_Passage_.
--------------------------------------------------

# Needing an opinion........



## Thame (Jan 30, 2011)

My wife and I have been married for 10 years. We both come from marriage where our ex's cheated on us so trust has always been a necessity in our marriage. She has 2 children from a previous marriage. 18 the other 17 years old. I have 2 from my previous marriage that are 17 and 13, Her children live with us, mine go back and forth between my ex-wife and I.
Our only strain on our relationship has been dealing with her children due to actions of hers. My wife has had a problem with always trying to be best friend to our children rather than being their mother. As a result, I have had to do most if not all punishments, teach responsibility, and in general appear as a evil stephfather. It came to a point where the general atmosphere in the house her and the kids against me.I discovered that in the past she has lied, hidden things from me regarding the kids trying to play buffer, feeling the need to protect them, etc. I will say I am not abusive to her children in anyway. Their father wants nothing to do with them so I have treated them no different then my own children who love me dearly.
I talked to her about the lies etc and told her I would end the marriage if we did not see a counselor. This happened for a short time and things got better until she started reverting back to the way she was. I decided it was best for us to separate. So we did for a year. We still visited, dated, etc. She continued to see the counselor and was put on antidepressants for depression.

--------------------------------------------------

_Provided material_.
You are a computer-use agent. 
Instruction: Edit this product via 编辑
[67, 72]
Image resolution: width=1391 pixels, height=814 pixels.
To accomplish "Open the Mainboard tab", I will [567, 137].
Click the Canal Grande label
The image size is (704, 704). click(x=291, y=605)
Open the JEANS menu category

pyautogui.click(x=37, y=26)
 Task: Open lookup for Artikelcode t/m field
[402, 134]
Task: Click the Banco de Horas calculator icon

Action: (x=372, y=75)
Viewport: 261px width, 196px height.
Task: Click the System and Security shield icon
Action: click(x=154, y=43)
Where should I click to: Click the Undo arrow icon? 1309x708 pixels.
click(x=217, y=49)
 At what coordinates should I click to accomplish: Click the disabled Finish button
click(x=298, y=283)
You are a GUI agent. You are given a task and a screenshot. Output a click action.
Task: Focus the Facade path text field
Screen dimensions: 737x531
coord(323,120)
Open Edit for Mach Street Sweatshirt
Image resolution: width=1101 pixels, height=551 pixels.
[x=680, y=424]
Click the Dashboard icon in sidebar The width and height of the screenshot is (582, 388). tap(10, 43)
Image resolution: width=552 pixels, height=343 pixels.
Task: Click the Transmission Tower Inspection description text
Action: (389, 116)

--------------------------------------------------

_Written task 1_.
Answer these questions about the forum post on the marriage:
(a) How many years have the poster and his wife been married?
(b) How old are the poster's two children from his previous marriage?
(c) For how long did the couple separate?
_Written task 2_. Repeat the part of the forum post from "My wife and" up to and including "ex-wife and I.".
_Written task 3_. Pick up the forum post about the marriage after its last sentence and keep writing.
The material has no connection to the forum post about the marriage.

_Exercise response 1_.
(a) 10 years
(b) 17 and 13
(c) A year

_Exercise response 2_.
My wife and I have been married for 10 years. We both come from marriage where our ex's cheated on us so trust has always been a necessity in our marriage. She has 2 children from a previous marriage. 18 the other 17 years old. I have 2 from my previous marriage that are 17 and 13, Her children live with us, mine go back and forth between my ex-wife and I.

_Exercise response 3_.
After 8 months we got back together after talking to the counselor. Things went very well for a year and I came to the conclusion she had changed. We bought a house, and things were still good up to 1 year ago when she reverted back again. Again started seeing a counselor , during the counseling she is being told she needs to be a parent not a friend, and that these choices she is making has caused the issues in the house, but it seems instead of fixing the issues, she makes excuses for everything to take more time. The relationship between the children and I have become so strained that last week I had to ask our son to leave. 
I recently discovered she had lied to me again when it came to an issue about our son. Frankly, I am devastated. I feel I have exhausted all possibilities to fix this marriage and have decided tonight to explain to her I know about her lie and tell her I am filing for divorce.
I feel that by doing this I am wasting everything that has been accomplished the past 13 total years we have been together. But she broke my trust 2 times now and I can only cringe when I think of the other things she may have lied to me about. 
But Im curious to know if anyone else feels as strong about trust in a marriage, even if it does not center around an affair? Am I overreacting because she lied about something other than an affair?


----------



## Confused-Wife (Jan 26, 2011)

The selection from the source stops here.